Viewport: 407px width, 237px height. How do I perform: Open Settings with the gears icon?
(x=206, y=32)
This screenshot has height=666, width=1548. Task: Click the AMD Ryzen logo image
· · · · ·
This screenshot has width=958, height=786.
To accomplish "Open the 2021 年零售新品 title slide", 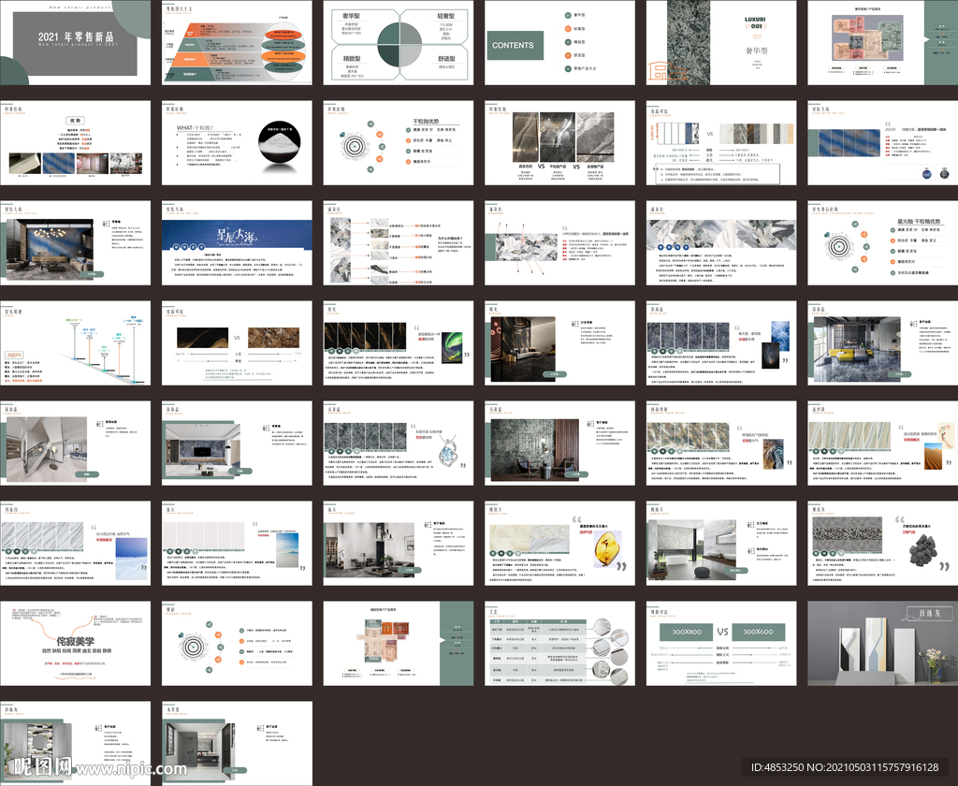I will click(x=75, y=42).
· · · · ·
In the material above, find every line with the word "This" and show it.

• _SOLUTION_:
This screenshot has height=666, width=1548. Task: Click the AMD Ryzen logo image
This screenshot has width=958, height=786.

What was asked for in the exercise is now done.